GAP Andrés Molina Enríquez

México vs. Ecuador, interpretación geopolítica

Es indiscutible que la situación generada a resultas del asalto de la policía de Ecuador a la embajada de México nos tomó a todos por sorpresa, y deja un antecedente de alta implicación en la historia reciente.

Son muchas las perspectivas para interpretar el acontecimiento. La periodística es tal vez la primera, pues ese fue el medio a través del cual nos fue posible enterarnos de lo ocurrido y es por tanto también, en correspondencia, la primera instancia de definición de las coordenadas de discusión.

Normalmente, el periodismo se maneja con una lógica de escándalo o sensacionalista, en virtud de la cual los periodistas funcionan con arreglo al criterio de buscar algo que “dé la nota” (según la expresión más habitual), es decir, que suscite el morbo, la sorpresa, el escándalo, efectivamente, y tanto mejor es la nota en cuestión si el medio que la publicita es el primero en hacerlo, generando lo que yo denomino “el síndrome del periodista” (querer ser el primero en saber algo, y el primero en difundirlo).

Lo común en esta perspectiva es exacerbar la presencia de los elementos violentos, ya sean policiales, militares o de otro tipo (el ejemplo canónico es el de las coberturas de lo que ocurre en Gaza), para imantar y polarizar –vale decir manipular– de inmediato a la opinión pública.
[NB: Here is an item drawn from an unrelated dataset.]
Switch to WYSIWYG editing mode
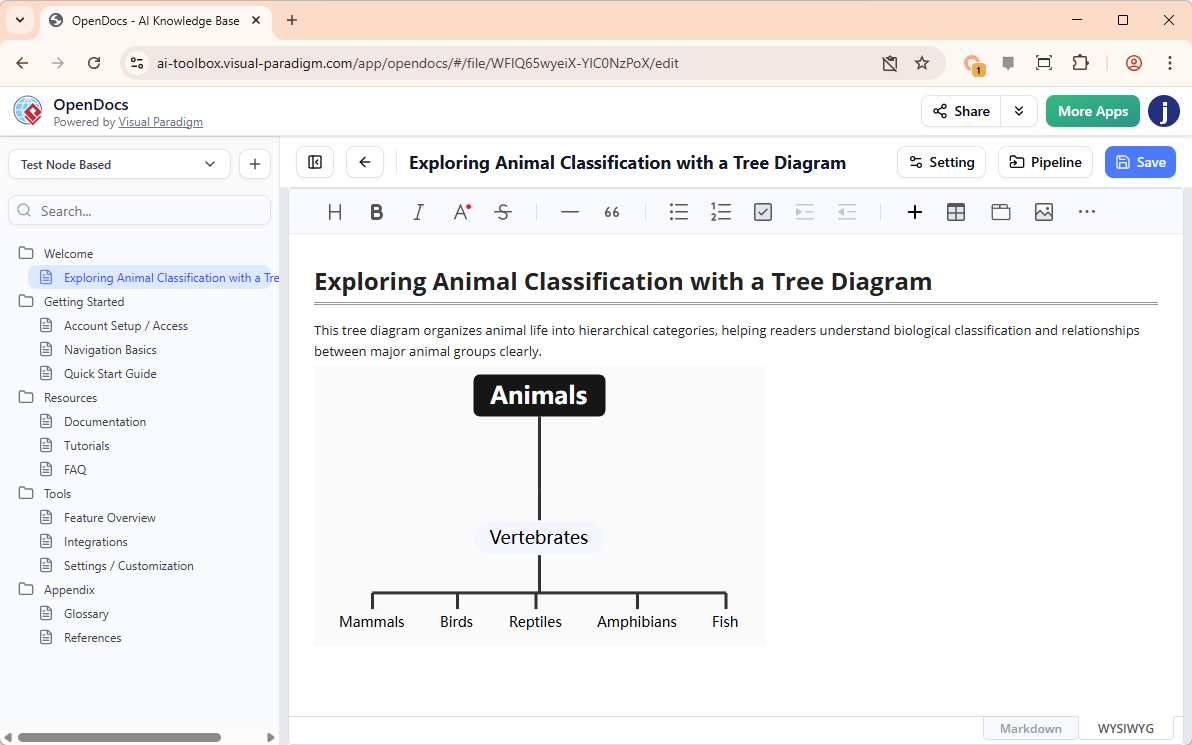 (1125, 728)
Otra perspectiva es la jurídico-institucional, que es aquélla que se despliega desde las coordenadas normativas en las que se codifica el acontecimiento en cuestión, y que en el caso que nos ocupa se presentó en el momento en el que tanto funcionarios (de presidencia, de la cancillería) como analistas (que son llamados en su calidad de “expertos” en los programas periodísticos, efectivamente) se manifestaron con arreglo a la violación o apego o desviación del marco normativo de referencia (como por ejemplo la Convención de Viena, sobre el Derecho de los Tratados o la Convención de Caracas, sobre Asilo Diplomático: pautas institucionales, efectivamente, del comportamiento diplomático de los Estados, como debe de ser) a partir del cual entonces les es posible emitir un juicio condenatorio, aprobatorio, crítico, ponderativo o valorativo de cada una de las posiciones en litigio, y que para nuestro caso, efectivamente, nos remite al ámbito del Derecho y, más concretamente, al del Derecho Internacional y el idealismo armonista, democrático e “institucionalista” de  las Relaciones Internacionales como las disciplinas y teorías desde las que se abordan y analizan conflictos como este (lo más común es ver al profesor o profesora cosmopolita y demócrata de alguna universidad privada como el ITAM, o pública como el CIDE, opinando obviedades cándidas y pánfilas al por mayor, como es el caso de un tal Fausto Pretelin, que me tocó ver dando su exquisita y sensible opinión de señorito en el programa de José Cárdenas sobre el particular, diciendo con afectación aristocrática y como papanatas integral según mi parecer, y sea dicho esto con todos los respetos, que Rafael Correa, ex presidente de Ecuador, o AMLO, “dividen a la sociedad”: vaya comentario tan inocuo, pánfilo y pusilánime).   

La otra perspectiva, que es la que yo privilegio siempre, es la geopolítica, y es aquella desde la que también se analizan los acontecimientos internacionales pero desde la lógica de la lucha a muerte por el espacio y el poder por encima y/o al margen del derecho (internacional en este caso), y que supone la adopción de una posición de realismo político duro y dialéctico anclado en la divisa política de Spinoza según la cual un Estado, para serlo de verdad, debe de inspirar o temor o respeto, de lo contrario deja de ser un Estado.

Desde la geopolítica, el régimen de Noboa en Ecuador hizo lo que hizo porque pudo, y si pudo es porque alguien más fuerte que él lo respalda.

Quién es ese alguien, y por cuánto tiempo lo seguirá respaldando es el enigma fundamental a descifrar.